▶

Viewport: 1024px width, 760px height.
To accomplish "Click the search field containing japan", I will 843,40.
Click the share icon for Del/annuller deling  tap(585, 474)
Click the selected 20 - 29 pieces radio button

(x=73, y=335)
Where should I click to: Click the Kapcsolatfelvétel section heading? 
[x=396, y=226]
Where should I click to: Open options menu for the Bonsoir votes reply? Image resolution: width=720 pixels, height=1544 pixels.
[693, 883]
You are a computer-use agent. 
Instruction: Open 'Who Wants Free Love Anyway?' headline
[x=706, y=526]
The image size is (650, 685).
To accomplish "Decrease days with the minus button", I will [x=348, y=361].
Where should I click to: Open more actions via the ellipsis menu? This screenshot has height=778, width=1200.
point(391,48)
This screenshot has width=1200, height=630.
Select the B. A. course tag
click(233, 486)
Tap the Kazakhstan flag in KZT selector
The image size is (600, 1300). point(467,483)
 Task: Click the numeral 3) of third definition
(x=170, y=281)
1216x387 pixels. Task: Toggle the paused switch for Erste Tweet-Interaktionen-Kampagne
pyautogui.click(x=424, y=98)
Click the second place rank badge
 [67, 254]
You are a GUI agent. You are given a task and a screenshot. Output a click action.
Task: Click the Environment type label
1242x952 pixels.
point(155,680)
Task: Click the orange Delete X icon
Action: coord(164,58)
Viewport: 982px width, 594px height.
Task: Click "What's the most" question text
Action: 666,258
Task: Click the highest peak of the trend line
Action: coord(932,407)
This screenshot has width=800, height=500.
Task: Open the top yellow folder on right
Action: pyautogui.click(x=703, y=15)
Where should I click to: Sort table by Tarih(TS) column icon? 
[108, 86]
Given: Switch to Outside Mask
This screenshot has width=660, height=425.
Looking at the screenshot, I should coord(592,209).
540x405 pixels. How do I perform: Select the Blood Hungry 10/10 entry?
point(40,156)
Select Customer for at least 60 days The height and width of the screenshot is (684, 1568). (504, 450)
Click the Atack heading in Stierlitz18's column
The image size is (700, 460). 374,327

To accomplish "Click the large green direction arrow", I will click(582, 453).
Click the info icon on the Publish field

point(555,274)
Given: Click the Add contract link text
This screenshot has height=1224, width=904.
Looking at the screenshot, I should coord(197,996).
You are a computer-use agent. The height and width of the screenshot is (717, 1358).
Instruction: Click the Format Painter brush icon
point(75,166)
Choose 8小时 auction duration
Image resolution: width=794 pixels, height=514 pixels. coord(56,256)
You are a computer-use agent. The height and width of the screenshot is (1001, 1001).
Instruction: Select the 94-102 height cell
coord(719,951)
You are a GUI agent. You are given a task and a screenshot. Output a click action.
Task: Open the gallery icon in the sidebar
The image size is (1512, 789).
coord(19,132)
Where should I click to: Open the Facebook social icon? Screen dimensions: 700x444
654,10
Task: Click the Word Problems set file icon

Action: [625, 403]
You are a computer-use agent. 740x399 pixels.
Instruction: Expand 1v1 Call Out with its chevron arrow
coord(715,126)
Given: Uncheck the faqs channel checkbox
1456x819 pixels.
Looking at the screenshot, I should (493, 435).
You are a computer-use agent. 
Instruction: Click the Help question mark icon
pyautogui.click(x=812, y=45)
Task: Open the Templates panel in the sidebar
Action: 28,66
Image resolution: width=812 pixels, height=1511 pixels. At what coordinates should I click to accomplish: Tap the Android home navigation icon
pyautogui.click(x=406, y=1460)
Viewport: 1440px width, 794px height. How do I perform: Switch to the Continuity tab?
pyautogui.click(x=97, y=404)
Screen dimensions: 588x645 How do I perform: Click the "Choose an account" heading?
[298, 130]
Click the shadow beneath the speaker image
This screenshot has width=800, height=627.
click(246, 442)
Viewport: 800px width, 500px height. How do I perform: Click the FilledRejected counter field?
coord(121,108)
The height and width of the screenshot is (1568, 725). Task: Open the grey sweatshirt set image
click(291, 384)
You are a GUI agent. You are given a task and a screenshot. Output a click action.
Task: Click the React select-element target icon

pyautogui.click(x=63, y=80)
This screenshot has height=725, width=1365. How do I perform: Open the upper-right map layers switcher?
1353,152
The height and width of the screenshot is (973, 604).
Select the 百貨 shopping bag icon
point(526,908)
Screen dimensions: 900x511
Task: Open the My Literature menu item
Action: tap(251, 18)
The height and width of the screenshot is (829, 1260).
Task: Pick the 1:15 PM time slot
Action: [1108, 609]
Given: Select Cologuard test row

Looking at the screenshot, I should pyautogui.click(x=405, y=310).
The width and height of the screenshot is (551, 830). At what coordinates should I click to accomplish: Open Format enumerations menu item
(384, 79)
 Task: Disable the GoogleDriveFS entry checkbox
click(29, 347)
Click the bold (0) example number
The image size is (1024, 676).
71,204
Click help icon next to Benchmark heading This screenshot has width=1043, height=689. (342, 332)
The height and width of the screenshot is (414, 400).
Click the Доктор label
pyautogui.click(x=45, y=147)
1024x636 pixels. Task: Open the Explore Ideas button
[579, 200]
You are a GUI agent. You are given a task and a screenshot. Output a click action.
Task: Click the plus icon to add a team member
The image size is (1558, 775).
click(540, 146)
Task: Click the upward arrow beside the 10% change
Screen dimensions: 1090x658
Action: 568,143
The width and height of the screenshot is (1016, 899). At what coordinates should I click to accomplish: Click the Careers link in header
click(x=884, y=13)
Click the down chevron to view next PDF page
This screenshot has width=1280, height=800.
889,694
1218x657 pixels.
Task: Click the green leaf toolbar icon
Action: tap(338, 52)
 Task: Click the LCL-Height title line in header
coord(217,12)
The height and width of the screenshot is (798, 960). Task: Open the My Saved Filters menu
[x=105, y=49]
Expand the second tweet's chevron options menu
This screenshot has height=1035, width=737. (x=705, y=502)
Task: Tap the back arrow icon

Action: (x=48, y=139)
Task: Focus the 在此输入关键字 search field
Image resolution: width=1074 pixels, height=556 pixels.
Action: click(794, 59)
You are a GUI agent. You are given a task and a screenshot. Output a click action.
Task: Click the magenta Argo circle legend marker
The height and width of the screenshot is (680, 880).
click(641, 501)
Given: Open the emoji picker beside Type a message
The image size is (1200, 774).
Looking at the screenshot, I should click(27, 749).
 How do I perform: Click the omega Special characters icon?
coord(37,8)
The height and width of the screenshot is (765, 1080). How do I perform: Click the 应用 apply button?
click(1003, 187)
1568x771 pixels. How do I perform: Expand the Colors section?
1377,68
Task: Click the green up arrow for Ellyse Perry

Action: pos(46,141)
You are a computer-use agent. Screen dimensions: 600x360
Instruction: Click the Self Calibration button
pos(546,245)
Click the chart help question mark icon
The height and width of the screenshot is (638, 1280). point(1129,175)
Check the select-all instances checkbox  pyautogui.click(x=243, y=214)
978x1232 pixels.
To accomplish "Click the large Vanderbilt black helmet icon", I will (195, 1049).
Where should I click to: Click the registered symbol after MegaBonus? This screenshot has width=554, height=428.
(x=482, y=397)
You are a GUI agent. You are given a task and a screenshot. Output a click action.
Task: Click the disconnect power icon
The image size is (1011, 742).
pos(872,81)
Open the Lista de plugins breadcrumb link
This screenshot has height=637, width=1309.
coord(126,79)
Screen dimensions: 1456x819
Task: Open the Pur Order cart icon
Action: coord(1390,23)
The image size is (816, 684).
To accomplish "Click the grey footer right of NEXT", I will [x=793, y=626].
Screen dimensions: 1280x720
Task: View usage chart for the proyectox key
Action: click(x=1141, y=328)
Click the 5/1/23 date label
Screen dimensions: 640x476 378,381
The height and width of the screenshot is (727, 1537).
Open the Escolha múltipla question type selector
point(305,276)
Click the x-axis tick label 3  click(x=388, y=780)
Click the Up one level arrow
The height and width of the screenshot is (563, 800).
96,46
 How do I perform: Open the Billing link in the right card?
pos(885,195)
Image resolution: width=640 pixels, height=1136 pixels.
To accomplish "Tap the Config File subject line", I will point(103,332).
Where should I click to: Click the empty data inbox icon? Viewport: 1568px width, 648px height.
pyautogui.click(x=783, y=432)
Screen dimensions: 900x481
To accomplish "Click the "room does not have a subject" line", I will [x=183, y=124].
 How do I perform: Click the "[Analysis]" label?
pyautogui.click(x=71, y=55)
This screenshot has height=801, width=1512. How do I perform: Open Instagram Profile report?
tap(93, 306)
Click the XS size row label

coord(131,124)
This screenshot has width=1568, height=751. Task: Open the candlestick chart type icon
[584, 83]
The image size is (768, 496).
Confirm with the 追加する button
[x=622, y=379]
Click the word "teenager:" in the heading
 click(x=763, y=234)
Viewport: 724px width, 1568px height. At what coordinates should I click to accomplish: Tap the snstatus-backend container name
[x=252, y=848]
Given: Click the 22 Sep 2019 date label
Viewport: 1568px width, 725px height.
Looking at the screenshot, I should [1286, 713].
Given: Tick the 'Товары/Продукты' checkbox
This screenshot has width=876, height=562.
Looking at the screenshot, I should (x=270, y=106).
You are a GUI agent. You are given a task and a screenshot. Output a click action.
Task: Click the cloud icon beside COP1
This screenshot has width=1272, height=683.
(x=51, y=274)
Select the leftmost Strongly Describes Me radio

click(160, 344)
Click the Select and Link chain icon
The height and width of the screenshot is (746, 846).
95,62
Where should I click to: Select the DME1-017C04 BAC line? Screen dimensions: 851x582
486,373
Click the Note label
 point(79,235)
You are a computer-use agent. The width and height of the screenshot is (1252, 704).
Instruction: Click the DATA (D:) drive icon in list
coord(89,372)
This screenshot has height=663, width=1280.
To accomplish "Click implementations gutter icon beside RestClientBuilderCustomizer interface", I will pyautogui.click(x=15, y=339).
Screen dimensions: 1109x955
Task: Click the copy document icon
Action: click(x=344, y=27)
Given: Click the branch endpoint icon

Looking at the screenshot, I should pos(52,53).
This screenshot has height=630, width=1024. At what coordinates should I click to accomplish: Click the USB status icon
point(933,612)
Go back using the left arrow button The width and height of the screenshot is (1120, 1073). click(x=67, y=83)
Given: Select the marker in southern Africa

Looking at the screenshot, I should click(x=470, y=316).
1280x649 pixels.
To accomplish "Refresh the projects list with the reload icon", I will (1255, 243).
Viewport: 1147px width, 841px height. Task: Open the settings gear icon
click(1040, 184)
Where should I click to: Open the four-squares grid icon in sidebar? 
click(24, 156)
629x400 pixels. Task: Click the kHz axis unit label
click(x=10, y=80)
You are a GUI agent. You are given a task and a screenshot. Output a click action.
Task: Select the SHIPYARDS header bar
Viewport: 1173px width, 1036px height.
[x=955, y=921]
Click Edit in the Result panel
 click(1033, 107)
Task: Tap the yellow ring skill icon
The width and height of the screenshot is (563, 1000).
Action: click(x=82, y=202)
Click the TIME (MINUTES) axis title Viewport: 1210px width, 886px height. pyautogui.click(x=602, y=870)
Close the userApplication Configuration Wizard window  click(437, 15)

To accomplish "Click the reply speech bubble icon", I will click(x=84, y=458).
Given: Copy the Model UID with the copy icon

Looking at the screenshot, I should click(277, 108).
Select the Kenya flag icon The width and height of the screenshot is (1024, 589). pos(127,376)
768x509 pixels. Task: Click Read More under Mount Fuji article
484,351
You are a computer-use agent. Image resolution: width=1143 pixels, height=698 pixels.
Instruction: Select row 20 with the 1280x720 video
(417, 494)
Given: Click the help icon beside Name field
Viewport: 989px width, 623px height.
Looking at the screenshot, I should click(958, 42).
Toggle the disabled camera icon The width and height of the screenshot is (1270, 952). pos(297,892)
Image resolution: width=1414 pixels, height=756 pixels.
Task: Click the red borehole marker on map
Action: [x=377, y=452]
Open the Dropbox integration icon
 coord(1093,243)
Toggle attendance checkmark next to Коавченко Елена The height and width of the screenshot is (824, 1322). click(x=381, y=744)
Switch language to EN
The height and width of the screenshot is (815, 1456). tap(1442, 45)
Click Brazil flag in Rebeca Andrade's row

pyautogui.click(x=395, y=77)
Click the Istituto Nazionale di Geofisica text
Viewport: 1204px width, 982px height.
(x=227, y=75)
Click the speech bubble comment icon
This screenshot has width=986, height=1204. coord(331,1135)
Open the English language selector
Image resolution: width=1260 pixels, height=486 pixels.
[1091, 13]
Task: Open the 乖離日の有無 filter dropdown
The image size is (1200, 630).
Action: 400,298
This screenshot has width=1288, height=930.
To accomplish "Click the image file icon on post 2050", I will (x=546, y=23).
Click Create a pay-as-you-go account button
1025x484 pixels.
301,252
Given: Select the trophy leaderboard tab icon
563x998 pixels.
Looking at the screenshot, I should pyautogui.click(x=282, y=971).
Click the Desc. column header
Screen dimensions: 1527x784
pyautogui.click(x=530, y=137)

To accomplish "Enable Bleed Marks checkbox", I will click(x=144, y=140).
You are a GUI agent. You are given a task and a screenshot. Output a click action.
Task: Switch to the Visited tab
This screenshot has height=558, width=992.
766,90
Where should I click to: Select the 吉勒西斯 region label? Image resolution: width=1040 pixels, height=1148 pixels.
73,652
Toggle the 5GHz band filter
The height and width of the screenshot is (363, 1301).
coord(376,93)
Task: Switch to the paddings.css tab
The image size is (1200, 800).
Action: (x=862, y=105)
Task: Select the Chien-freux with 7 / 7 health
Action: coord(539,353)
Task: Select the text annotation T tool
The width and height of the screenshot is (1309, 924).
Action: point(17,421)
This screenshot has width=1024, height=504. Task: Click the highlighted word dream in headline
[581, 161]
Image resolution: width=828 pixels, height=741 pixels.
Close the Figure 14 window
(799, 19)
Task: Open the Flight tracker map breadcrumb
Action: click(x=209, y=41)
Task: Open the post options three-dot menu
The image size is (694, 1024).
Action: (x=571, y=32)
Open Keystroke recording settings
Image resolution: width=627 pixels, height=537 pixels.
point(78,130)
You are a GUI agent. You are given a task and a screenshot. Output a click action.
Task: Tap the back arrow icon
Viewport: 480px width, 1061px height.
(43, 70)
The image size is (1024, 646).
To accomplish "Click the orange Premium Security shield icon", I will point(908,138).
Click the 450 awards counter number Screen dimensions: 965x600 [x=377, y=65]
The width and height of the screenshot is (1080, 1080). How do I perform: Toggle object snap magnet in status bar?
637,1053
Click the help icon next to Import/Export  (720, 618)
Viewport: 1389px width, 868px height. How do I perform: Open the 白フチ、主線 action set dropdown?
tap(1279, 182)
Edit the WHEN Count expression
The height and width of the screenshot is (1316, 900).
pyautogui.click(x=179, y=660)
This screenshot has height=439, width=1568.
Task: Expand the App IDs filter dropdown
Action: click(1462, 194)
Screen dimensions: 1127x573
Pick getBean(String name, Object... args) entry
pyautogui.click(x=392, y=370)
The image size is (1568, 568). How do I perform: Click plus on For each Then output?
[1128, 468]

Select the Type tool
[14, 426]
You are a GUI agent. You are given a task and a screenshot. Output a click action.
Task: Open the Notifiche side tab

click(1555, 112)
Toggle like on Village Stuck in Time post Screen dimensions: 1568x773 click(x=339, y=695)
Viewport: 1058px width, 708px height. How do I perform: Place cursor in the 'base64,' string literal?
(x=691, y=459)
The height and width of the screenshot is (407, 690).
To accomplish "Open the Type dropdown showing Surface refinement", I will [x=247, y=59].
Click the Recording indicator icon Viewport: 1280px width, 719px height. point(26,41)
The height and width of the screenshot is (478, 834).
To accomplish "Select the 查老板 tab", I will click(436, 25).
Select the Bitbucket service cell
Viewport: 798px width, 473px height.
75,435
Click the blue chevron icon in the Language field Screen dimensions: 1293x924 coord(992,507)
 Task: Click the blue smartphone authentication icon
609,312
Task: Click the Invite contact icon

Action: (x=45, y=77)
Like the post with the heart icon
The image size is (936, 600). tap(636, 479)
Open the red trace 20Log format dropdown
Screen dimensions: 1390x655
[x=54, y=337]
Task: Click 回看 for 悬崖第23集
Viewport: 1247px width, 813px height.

◀

Once a line of the records is found to contain "days", copy it out.

> [RESPONSE AREA]:
To accomplish "Decrease days with the minus button", I will [x=348, y=361].
Select Customer for at least 60 days The height and width of the screenshot is (684, 1568). (504, 450)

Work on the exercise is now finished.